Исходный текст ::
Трамбо. Роман в двух частях: «Мертвый», «Живой».
История об американском парне, солдате Джо Бонхэме.
«Не уезжай, Джо, убеги от них, а то тебя убьют, и мы уже больше не увидимся».
О, Карин, зачем им эта война? Они затеяли эту войну именно сейчас, когда мы нашли друг друга. Карин, ведь у нас с тобой есть дела поважнее войны. Пожить бы нам вдвоем в собственном доме. По вечерам я приходил бы к тебе домой, в твой дом – в наш дом. Был бы у нас дом, и в нем только мы с тобой, Карин. Были бы у нас симпатичные шустрые карапузы. Это куда важнее войны. О, Карин, Карин, гляжу я на тебя и думаю: тебе только девятнадцать, а ты уже такая старая, совсем старая старуха. Карин, я смотрю на тебя, а сердце мое плачет и истекает кровью.
Он не погиб в бою. Он выжил. Очнувшись, он ясно понял, что оглох. Затем обнаружил, что у него не осталось ни рук, ни ног. Ни лица. Ни-че-го. Мыслящий кусок мяса. Из всех человеческих чувств у него осталось только осязание, да и осязать он мог лишь уцелевшей кожей на лбу, отрезком шеи, где была пробита гортань трубкой для подачи воздуха и голым торсом.
Нет, нет, это неправда. Нет, нет, нет… Мама!
Мама, где ты?

Фрагмент строк ::
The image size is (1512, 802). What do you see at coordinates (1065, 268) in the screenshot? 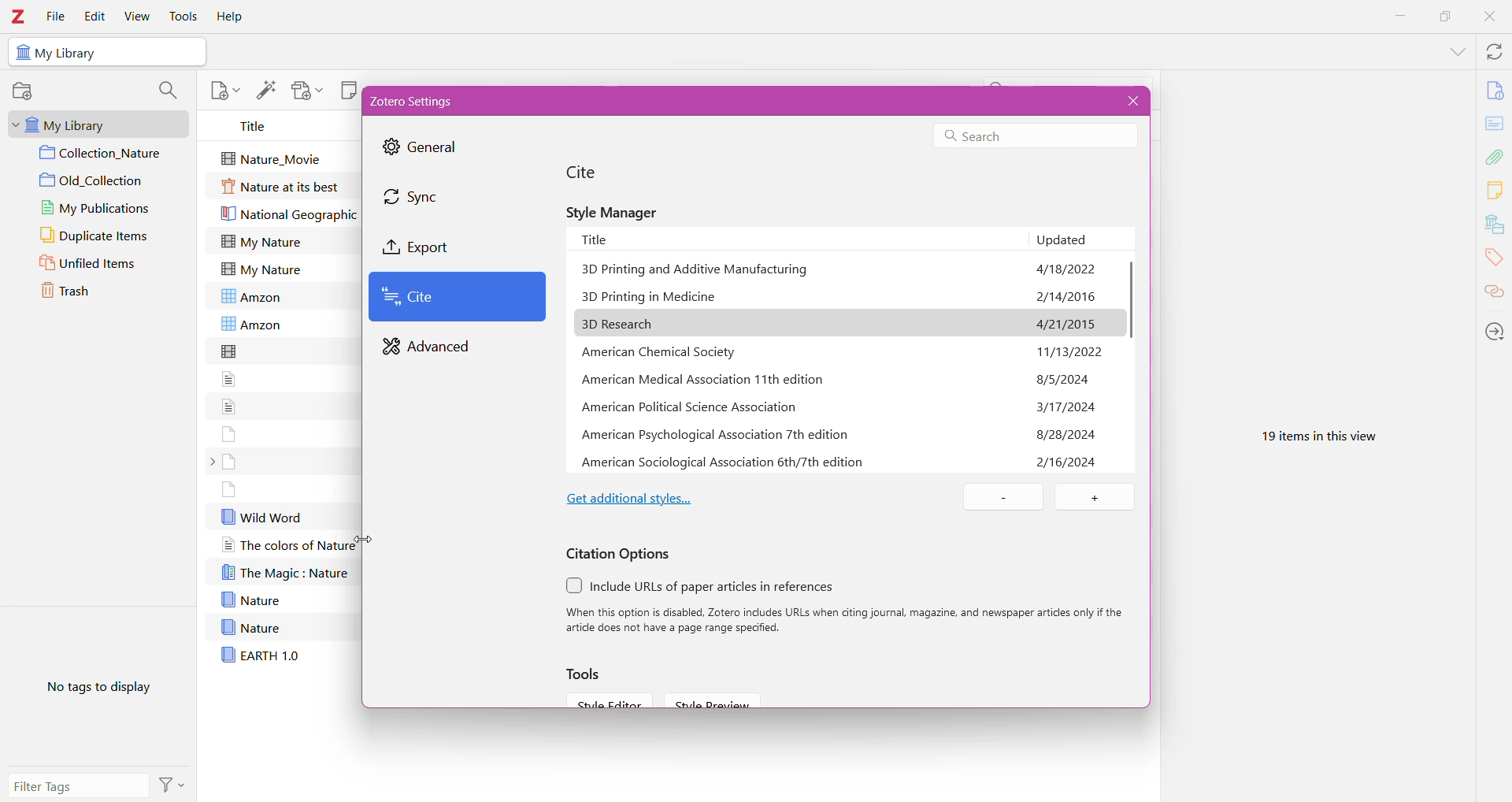
I see `4/18/2022` at bounding box center [1065, 268].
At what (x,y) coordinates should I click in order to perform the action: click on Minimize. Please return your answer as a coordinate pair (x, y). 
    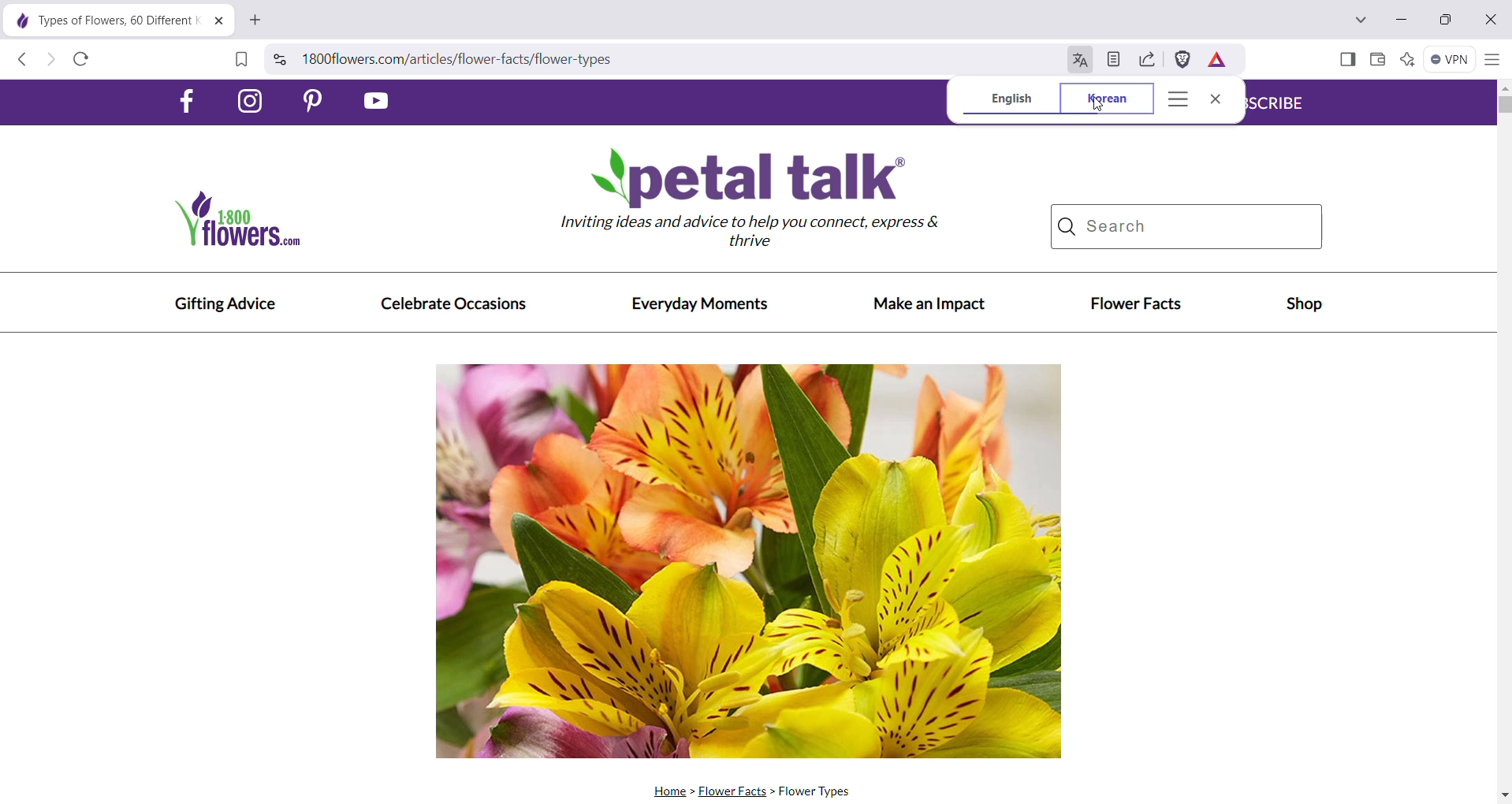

Ваши задания ::
- a) На какие две части делится роман, о котором рассказывает текст про солдата Джо Бонхэма?
- b) Продолжите текст про солдата Джо Бонхэма с того места, где он заканчивается.

Ответы на задания ::
- a) На части «Мертвый» и «Живой».

- b)
Скорее, мама, скорее разбуди меня. Меня одолевают кошмары, мама, где ты? Мама, скорее! Я лежу здесь. Здесь, мама. Здесь, в темноте. Возьми меня на руки, убаюкай... Баю-баюшки-баю... Вот так, а теперь я усну... Мама, мама, скорее, — я не могу проснуться. Сюда, мама, сюда... Ветер, вей помаленьку, раскачай-ка колыбельку... Подними меня высоко, высоко…
Первая честь книги - «Мертвый», полна паники, стенаний, злобы, сожалений, всего того, что чувствует двадцатилетний парень, когда осознает, что в таком положении ему предстоит прожить остаток своей жизни, которая только-только еще началась.
Всегда хватает людей, готовых жертвовать чужой жизнью. Они удивительно горласты и способны без конца разглагольствовать. Такие встречаются в церквях, и в школах, и в газетах, и в законодательных учреждениях, и в конгрессах. Это их бизнес. А уж как красиво говорят — заслушаешься. «Лучше смерть, чем бесчестье!», «Эта священная земля, политая кровью!», «Слава бессмертным героям!», «Пусть их гибель не окажется напрасной!», «Благородная смерть храбрых!».
Просто тошнит от всего этого.
А что говорят мертвые?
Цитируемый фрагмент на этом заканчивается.